Квашнева. Все это, отец мой, терпимо… Одного не могу снести – вчера за ужином подали шампанское, пили за здоровье жениха и невесты, и вдруг такой пассаж… Девица-невеста в доме, а он, невзирая ни на что, эту шельму в кабинет привел…
Клавдий. Эх – вы…
Тараканов (Клавдию). Ты что… порядку не знаешь?
Клавдий. Пусть до конца говорит, потом я…
Квашнева. Видел? Ответить нечего… Уселся с этой дрянью, вот здесь чай пить, и то она, то он высунутым языком дразнят. Софьюшка до сих пор слезами ревет.
Клавдий. У вас бред, Марья Уваровна.
Квашнева. Это ты бредишь, у тебя и глаза мутные.
Тараканов. Действительно, дело серьезное… Погодите тарантить… Разберусь, подумаю… Капель!
Квашнева. Нил!
Нил (входит с подносом). Дядья приехали… (Уходит.)
Квашнева. Батюшки, где у меня Софья, – встретить некому… (Бежит к выходу.) Сейчас, сейчас! (Ушла.)

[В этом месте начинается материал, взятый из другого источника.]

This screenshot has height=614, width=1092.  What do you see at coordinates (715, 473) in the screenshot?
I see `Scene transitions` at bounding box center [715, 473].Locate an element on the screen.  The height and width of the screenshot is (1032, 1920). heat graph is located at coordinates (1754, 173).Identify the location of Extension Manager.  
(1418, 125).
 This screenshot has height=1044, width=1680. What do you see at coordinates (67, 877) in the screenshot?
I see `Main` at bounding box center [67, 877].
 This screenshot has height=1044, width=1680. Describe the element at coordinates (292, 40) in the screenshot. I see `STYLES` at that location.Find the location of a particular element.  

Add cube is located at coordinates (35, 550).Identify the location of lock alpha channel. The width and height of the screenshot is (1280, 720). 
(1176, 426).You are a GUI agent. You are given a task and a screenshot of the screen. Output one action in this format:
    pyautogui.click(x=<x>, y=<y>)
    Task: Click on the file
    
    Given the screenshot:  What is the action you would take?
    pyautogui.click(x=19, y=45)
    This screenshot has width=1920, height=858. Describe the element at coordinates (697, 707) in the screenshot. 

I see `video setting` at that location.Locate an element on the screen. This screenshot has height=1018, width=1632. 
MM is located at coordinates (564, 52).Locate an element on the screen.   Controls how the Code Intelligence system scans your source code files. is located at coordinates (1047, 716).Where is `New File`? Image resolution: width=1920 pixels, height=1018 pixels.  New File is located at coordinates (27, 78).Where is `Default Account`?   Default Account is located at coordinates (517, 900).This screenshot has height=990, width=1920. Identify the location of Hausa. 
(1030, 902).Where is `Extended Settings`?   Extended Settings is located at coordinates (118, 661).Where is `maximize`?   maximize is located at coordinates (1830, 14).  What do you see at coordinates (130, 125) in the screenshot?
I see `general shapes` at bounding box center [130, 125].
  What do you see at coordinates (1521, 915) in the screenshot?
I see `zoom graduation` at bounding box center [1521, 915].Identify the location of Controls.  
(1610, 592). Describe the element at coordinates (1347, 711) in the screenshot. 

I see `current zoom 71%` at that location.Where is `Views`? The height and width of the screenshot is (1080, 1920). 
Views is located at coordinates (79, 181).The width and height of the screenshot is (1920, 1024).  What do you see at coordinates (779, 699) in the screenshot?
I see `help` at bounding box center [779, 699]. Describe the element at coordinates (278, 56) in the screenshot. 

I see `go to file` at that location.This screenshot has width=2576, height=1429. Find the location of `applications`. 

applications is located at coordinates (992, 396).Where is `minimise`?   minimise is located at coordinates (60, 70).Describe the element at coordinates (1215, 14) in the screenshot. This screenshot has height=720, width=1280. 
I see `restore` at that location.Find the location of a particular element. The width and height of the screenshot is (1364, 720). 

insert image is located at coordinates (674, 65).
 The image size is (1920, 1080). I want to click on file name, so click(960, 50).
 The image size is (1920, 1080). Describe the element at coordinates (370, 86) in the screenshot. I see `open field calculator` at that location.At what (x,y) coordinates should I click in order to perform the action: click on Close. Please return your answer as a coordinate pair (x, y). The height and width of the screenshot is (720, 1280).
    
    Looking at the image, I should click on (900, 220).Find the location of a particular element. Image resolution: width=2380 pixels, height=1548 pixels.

Тараканов (Клавдию). Как же ты это… сдрейфил?
Клавдий. Дядюшка, я никому не хочу зла; просто очень тяжело; жизнь вдруг стала важной и сложной, а заставляют жениться… Пожалейте меня, отпустите…
Тараканов. Я холостой и ты холостой, нехорошо… ты в роду последний, над собой права не имеешь…
Клавдий. Нет, имею…
Тараканов. А я говорю – нет…
Входят Носакин, Фока и Кобелев.
Носакин. Ну вот – ехали, ехали и доехали… (Сыну.) Фока, улыбнись Вадиму Вадимычу. Как ваш желудок?
Тараканов. С желудком швах. Что не заедешь?
Носакин. Фоку не могу ни на минуту с глаз спустить… А везти к вам опасно…
Тараканов. Привози, ничего… (Кобелеву.) Ну, а как ты?
Носакин подходит к Клавдию.
Кобелев. Я прямо с веялки, нашу управскую выписал, отлично работает… даже не успел помыться… Что – опять неприятности?
Тараканов. Клавдия и Соньку на смычок… норову много; Квашнева одна не сладит.
Кобелев. Та, та, та! Женить его, женить!.. (Наклоняется к уху.) А знаешь, из-за чего все это?
Носакин (Клавдию). Что грустен, родной? Все думаешь?
Клавдий. Все думаю.
Носакин. Счастливые не думают. А ты ценишь ли свое счастье как надо?
Клавдий. Я рад вас видеть…
Носакин. Это что за новая мода… Откуда «вы». «Ты», кажется, всегда было. Ах ты забывчивый!
Клавдий. Спасибо. Ты вникни… Я расскажу подробно… Началось это… Идем к окну… Идут. Клавдий рассказывает.
Кобелев (Тараканову). Уверяю тебя – и ко мне заезжала… Страховой агент, и препикантна…
Тараканов. Призвать надо… Погляжу. Пикантна, говоришь?
Кобелев. Из-за чего бы Клавдий на стену полез?
Тараканов. Да… Зря не полезет.
Кобелев. Приезжает ко мне под вечер, дождик страшный; я ведь на холостом положении; думал, думал – оставил ночевать – а сам глаз не могу сомкнуть. Понимаешь, в ней есть что-то такое… Вышел со свечкой в коридор, дверь у нее отворена, она спит на кровати… Ну, чтобы ты сделал? Честное слово даю – не струсил, но вернулся… ведь я грязен, mon cher,[6] как помазок, – весь день верчусь: то в амбары, то на скотный; послушал бы, как я с мужиками ругаюсь… Прибежал к себе, взялся вот так… и час проклял, когда управляющего прогнал… Ведь не брать же мне ванну среди ночи!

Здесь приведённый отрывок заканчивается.